“We don’t have to stay, Mercy. We can find Ellen and leave if that is what you would prefer.”
“If you are speaking of Mrs. Weber,” the servant said using the correct German pronunciation, “she is already in there with her friends.” He stretched his hand out to indicate the room into which we had just been invited. Emmet and I looked at each other, each reflecting the other’s uncertainty. “Don’t be shy. Dive on in,” the servant said. “The water’s warm.”
I nodded to Emmet, and he placed his arm around my shoulder and led me from the entrance into what I’d assumed was the party room. Once there, I realized that the old parlor was simply being used as a cloakroom. At one end, a female attendant, pretty close to my own age, stood perfectly naked and totally unashamed. At the other end, a muscular man, nude except for a gun belt, stood guard at the door that led from the cloakroom into what I now knew to be the party room.
“Welcome, y’all,” the attendant said, offering us rubber bracelets with numbers printed on them. “Here are your claim numbers when you are ready to head out tonight, so take care not to lose them.” She dropped both bands into Emmet’s large hand, and then held up two black vinyl garment bags with the corresponding numbers written on them.
“That’s all right,” I said. “I think we’ll keep our clothes on for now.”
“Oh, I am sorry. This must be your first time.” She smiled congenially at us newbies. “No one gets in without, well, displaying their goods.”
“In our case, you will please make an exception,” Emmet said in a calm voice. He wasn’t attempting to charm her magically, as Oliver would have done; he was simply stating his wish in his habitual, matter-of-fact manner.
“I am afraid we can’t do that, sir. Fair is fair. Besides, I am sure that neither you nor your pretty lady has anything to be ashamed of.” She smiled at me, her eyes asking me to talk some sense into my date. “Your lady friend can keep her pearls, if she likes. And her shoes,” she offered.
“When in Rome, I guess,” I said, and when Emmet looked at me, his eyes were filled with surprise. “We’ll only need one bag.”
“Oh, sweetie,” the attendant said, her shoulders relaxed. She seemed relieved by my surrender. “Don’t go making that mistake. You are a true beauty and all, but it’s quite a rarity for a couple that comes to Tillandsia together to leave together.”
Emmet’s face clouded over like a storm about to burst. His eyes narrowed and his brow creased. “I apologize. I believe when I used the word ‘please’ earlier, you thought I was making a request. I am telling you that in our case, you will make an exception.”
The woman lowered the bags as Emmet dropped the bands on her table.
“Listen here,” the doorman said, moving his hand to his holster. “Everybody’s just here to have a good time. Loosen up or leave.”

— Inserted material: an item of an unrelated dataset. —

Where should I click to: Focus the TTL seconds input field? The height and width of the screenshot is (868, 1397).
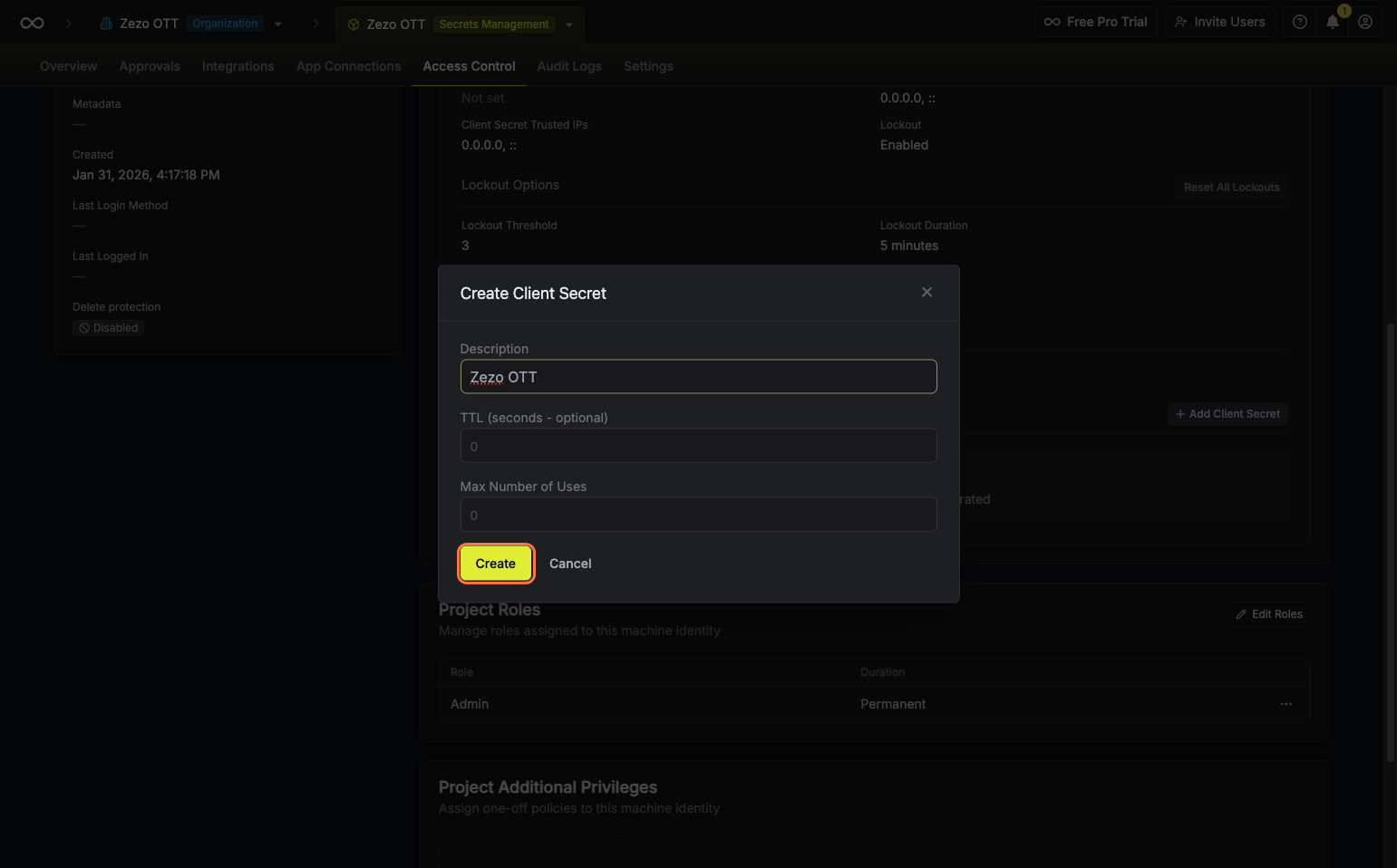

Emmet turned to face the guard. Even though the man was close to six feet tall and had the muscles of a professional bodybuilder, Emmet towered over him by nearly a foot. I could tell the guard feared Emmet might call his bluff and make him pull his pistol from its holster. Emmet stood firm, and after a few taut moments, the guard drew aside. Emmet placed his arm around my shoulder again and led me into hell’s second circle.

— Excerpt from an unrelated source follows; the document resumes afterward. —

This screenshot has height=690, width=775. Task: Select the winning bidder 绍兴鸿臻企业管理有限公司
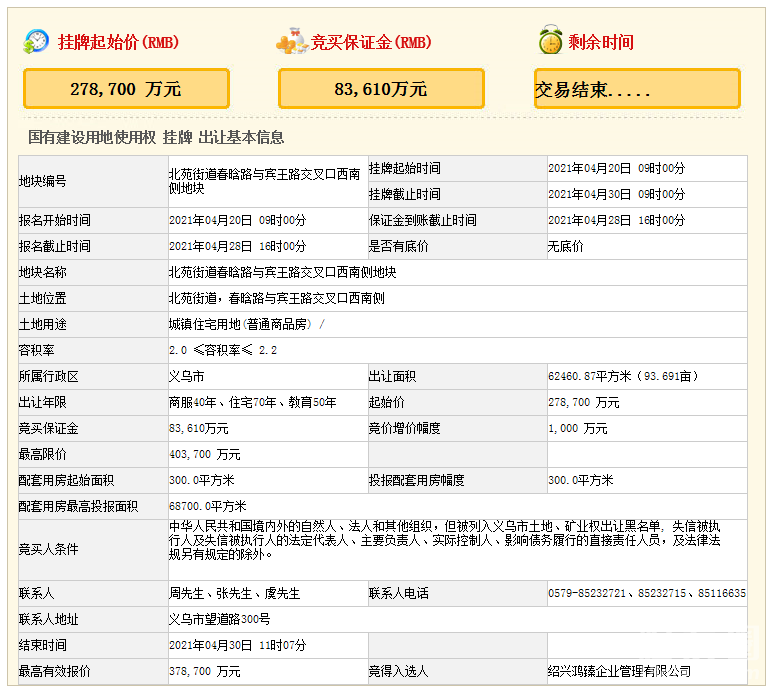[x=619, y=671]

The hall, for you couldn’t simply call it a room, stretched out much larger than I had imagined it could, or perhaps the sense of size was an optical illusion created by the numerous gilt-framed mirrors that lined its walls and had been suspended from the ceiling. Still, even with the hall’s size, it felt close and claustrophobic. It had no windows, and the only perceivable exit was the entrance through which we’d just come. It was too dark to even determine the color of the walls, save in one corner where a bright spotlight illuminated a stage and the wall behind it. It had been painted plum—a good shade for debauchery, I decided.

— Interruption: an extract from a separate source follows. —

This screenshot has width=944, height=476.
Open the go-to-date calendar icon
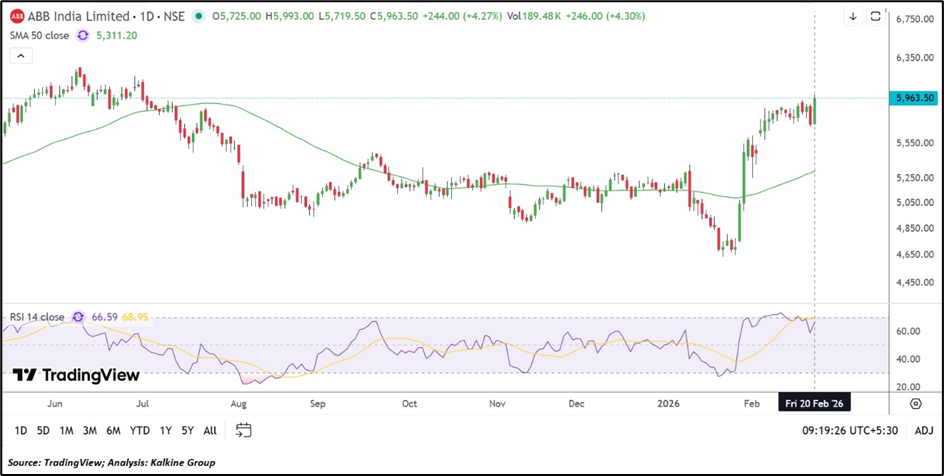(x=243, y=430)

Deep inhalations and sighs sounded from one end of the hall to the other, answered by soft moans and whispers and the occasional alarming cry of pleasure. I lowered my eyes, trying not to look at anything. But there, all along the floor, writhed piles and mounds and rows of bodies, lying together, caressing one another, in kaleidoscopic combinations. A heaving, groaning work by Bosch. A green scent like acacia in hot sun. Another, seaweed washed up on the damp shore. Tattoos and scars and every shade in the rainbow of flesh. Faces contorted with pleasure or contorted with pain, as per their inclination, appeared from the shadows only to be swallowed again by the darkness moments later. Waiters circled, offering any vice from alcohol to tiny packets of white powder to hypodermic needles loaded with God only knows what. Pillars of smoke floated in and out around us, some smelling sweet—cloying, even—others like vinegar. I tried not to breathe the smoke in, fearing the effect it might have on my baby. I should never have come here. I should never have risked Colin. I should have put him first, before Maisie, before my own selfish need to prove to myself that my mother loved me. I wanted to scream as the truth hit me. Regardless of my reasons, my justifications, that was the true reason I’d come. Well, I no longer cared. All that mattered was proving to my son that I loved him.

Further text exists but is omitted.